A lei assevera que caberá à CVM disciplinar, em caráter infra-legal, a matéria alusiva ao fechamento de capital.

14/10/2018

As sociedades anônimas podem transmudar sua natureza de pública para fechada e vice-versa.

O caminho mais comum é o adotado pelas sociedades que deixam de ser fechadas para tornarem-se abertas. Isso se deve à circunstância de que a abertura capitalística permite ao negócio alçar voos mais altos, tendo em vista que o expediente possibilita a que a companhia emita títulos de investimento para financiar seus projetos, quando então passa a contar com mais vultosos recursos financeiros para a realização de seus objetivos sociais.

Como constitui papel institucional da CVM fiscalizar o funcionamento de sociedade de natureza aberta, compete a esta entidade conceder autorização para que companhias emitam, ofereçam ou negociem títulos ou valores mobiliários (não apenas em bolsas de valores, mas por qualquer meio). A não observância dessa regra implica responsabilidade administrativa e criminal, a teor da disposição do art. 7º da lei 7.492/86.

Portanto, é imprescindível que a companhia fechada que deseje abrir seu capital ao mercado requeira junto à CVM o devido registro, angariando desta autarquia a autorização colimada e sua listagem na bolsa de valores. Porém, antes de proceder ao pedido registral, deve a sociedade fechada que pretenda a abertura de capital se escorar em alguns expedientes internos, a exemplo da mudança de seu estatuto social, para que nele faça constar a mudança em sua natureza.

Repise-se que o procedimento para a obtenção do registro de companhia que pretenda abrir a investidores seu universo capitalístico encontra disciplina minudente na Instrução Normativa 202, de 06 de dezembro de 1993, do CVM.

Quando o assunto, no entanto, é o fechamento do capital social, a questão costuma envolver alguma complexidade. É que, as mais das vezes, as companhias optam por abrir seu capital, a fim de que conquistem recursos no mercado, e não o contrário. Talvez o principal motivo que explique a decisão de fechamento capitalístico se relacione a uma sede de poderio do sócio controlador, que decide retirar da bolsa de valores as ações negociadas diariamente pelos acionistas minoritários com o fito de incorporá-las a seu portfólio, aumentando sua participação acionária. Deve-se anotar que a manobra em epígrafe ressoa mais vantajosa quando as ações da companhia estão em leve queda no mercado, já que diante deste quadro poderá o controlador adquiri-las por preço mais comedido do que o conseguiria numa situação ordinária.

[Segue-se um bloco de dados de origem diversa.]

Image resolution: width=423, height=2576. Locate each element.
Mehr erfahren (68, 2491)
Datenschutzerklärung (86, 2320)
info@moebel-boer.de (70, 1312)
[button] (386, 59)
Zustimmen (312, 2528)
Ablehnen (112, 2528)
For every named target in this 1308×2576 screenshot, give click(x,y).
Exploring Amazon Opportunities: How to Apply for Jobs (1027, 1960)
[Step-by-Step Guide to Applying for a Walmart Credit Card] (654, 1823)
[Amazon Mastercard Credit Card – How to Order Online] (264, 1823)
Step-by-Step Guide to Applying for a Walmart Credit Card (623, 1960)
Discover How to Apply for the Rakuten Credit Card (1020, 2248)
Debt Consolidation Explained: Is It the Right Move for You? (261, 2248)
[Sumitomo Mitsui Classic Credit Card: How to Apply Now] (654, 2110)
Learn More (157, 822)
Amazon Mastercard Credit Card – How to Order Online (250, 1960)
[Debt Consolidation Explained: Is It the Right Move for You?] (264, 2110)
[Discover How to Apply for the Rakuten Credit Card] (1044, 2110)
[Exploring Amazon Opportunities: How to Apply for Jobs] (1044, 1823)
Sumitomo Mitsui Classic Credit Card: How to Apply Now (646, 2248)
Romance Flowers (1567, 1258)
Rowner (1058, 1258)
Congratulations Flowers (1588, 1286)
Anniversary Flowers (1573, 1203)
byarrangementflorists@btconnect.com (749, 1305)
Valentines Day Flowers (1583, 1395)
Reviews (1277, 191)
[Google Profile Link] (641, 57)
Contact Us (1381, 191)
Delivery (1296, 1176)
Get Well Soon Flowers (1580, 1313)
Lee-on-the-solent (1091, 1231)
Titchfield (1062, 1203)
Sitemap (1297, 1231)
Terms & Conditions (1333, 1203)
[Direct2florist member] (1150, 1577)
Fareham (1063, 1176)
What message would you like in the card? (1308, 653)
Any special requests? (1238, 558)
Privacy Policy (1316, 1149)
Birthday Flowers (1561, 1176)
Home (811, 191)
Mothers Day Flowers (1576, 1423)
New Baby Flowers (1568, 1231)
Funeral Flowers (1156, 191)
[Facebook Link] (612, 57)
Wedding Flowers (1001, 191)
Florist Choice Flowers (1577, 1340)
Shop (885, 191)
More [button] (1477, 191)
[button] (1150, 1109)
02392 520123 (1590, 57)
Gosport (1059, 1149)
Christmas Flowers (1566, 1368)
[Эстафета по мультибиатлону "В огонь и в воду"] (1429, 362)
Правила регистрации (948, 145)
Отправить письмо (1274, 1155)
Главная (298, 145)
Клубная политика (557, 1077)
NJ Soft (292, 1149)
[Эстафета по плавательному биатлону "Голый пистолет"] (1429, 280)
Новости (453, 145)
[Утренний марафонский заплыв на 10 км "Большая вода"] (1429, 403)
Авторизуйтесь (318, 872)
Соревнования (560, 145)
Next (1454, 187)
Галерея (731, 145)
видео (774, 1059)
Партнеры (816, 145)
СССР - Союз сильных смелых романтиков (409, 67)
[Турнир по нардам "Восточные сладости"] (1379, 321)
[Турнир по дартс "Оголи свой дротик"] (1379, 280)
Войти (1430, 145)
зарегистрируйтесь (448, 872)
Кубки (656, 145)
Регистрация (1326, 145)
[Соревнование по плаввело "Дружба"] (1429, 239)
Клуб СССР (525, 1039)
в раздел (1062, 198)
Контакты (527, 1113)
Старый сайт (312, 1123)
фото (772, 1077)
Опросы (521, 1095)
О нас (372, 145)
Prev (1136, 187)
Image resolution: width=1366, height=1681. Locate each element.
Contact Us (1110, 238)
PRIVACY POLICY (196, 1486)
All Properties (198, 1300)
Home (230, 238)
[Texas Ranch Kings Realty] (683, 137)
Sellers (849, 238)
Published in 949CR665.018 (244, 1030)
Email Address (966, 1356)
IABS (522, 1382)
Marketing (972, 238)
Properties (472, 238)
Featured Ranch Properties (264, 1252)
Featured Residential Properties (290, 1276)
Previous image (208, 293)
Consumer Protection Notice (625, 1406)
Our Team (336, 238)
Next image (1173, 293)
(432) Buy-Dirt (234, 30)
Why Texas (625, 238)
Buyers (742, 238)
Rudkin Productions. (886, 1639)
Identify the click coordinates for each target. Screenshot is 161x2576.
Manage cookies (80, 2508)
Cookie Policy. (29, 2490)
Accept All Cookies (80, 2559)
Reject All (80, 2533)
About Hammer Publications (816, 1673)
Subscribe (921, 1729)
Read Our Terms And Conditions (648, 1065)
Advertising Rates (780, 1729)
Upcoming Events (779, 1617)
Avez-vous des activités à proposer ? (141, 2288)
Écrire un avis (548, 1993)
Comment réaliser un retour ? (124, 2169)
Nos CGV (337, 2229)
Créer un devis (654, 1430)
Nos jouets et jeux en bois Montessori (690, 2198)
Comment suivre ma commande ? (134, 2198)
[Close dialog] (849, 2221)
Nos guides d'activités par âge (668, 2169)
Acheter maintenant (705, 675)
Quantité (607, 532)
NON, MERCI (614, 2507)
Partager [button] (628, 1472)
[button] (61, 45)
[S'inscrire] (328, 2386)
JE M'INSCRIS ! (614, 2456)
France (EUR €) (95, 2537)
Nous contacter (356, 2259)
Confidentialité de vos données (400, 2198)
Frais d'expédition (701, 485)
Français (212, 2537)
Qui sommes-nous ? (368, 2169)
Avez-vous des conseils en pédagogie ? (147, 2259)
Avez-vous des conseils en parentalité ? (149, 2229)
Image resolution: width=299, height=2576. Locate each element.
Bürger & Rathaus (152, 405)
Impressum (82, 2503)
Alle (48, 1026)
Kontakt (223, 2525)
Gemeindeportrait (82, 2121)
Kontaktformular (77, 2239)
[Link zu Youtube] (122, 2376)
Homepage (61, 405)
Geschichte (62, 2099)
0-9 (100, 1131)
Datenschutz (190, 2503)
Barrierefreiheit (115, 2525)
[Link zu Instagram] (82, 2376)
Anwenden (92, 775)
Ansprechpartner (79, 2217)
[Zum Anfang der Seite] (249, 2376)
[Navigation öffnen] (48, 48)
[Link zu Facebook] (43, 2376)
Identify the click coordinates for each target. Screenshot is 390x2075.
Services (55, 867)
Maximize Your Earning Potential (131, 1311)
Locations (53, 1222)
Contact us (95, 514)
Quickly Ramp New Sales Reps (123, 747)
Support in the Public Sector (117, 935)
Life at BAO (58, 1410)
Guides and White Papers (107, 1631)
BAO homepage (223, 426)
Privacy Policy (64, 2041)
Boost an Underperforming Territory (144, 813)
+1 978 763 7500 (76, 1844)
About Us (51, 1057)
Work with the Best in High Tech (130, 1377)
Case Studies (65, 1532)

A hipótese de fechamento encontra guarida no art. 4º, § 4º da lei do anonimato. Prevê o dispositivo em alusão que o acionista controlador (ou a própria sociedade empresária) deve formular oferta pública para aquisição da totalidade das ações que estejam em circulação no mercado (a denominada OPA). Determina a legislação que a oferta deve se respaldar em preço justo, entendido como tal aquele que seja igual, no mínimo, ao valor de avaliação da companhia – Para que se alcance esse valor, a lei estabelece que devem ser adotados, em conjunto ou isoladamente, os seguintes critérios contábeis: a) critério de cálculo de patrimônio líquido contábil; b) critério de cálculo de patrimônio líquido avaliado a preço de mercado; c) fluxo de caixa descontado; d) critério de comparação por múltiplos; e) critério de cotação das ações no mercado de valores mobiliários; f) outro critério – distintos dos anteriores – que seja aceito pela CVM.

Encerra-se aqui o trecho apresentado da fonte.